## To do
Transcribe word for word the lines below from the line with "You are a computer-use" through the line with "Instruction: Click the", ends included.

## Input for this task
============

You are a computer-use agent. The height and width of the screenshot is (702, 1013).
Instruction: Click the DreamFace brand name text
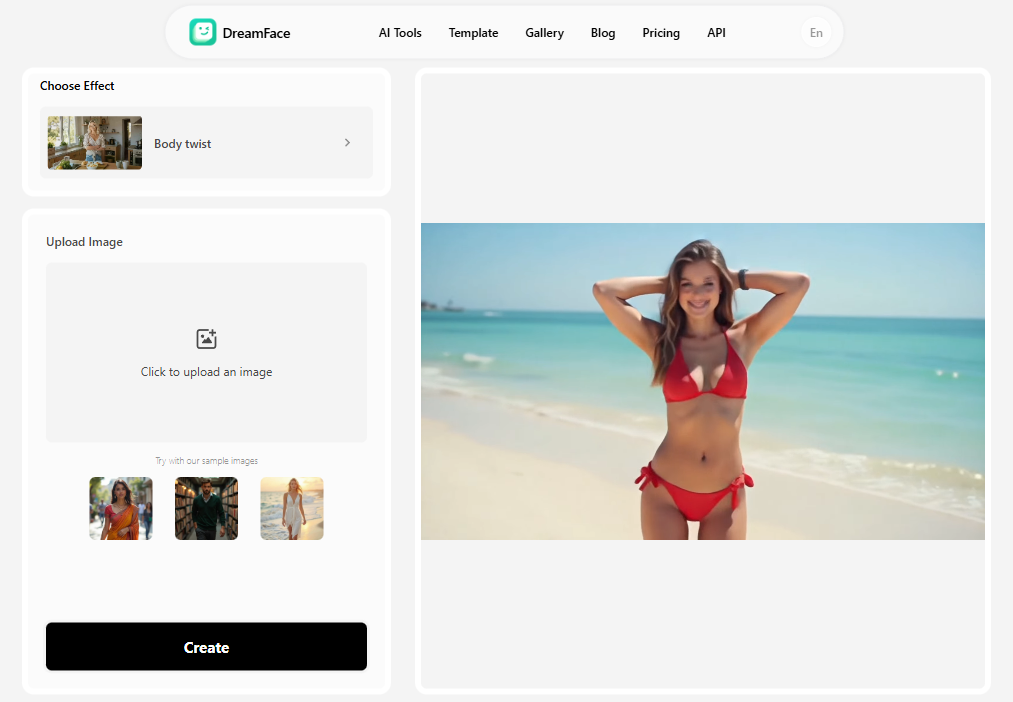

============

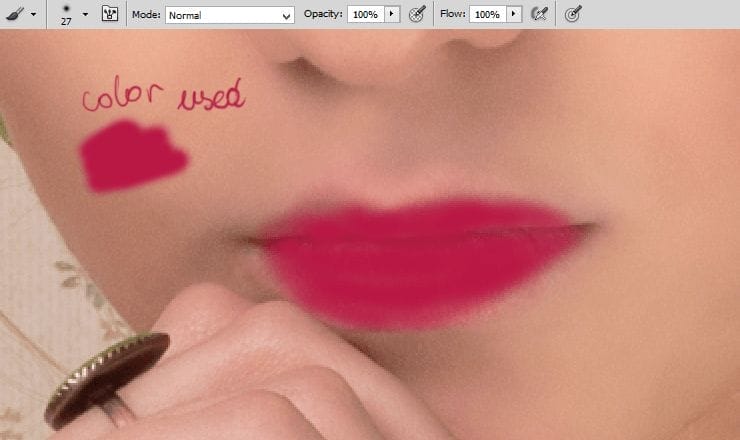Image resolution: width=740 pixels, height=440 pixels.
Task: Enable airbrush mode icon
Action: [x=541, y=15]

============

## Task solution
You are a computer-use agent. The height and width of the screenshot is (702, 1013).
Instruction: Click the DreamFace brand name text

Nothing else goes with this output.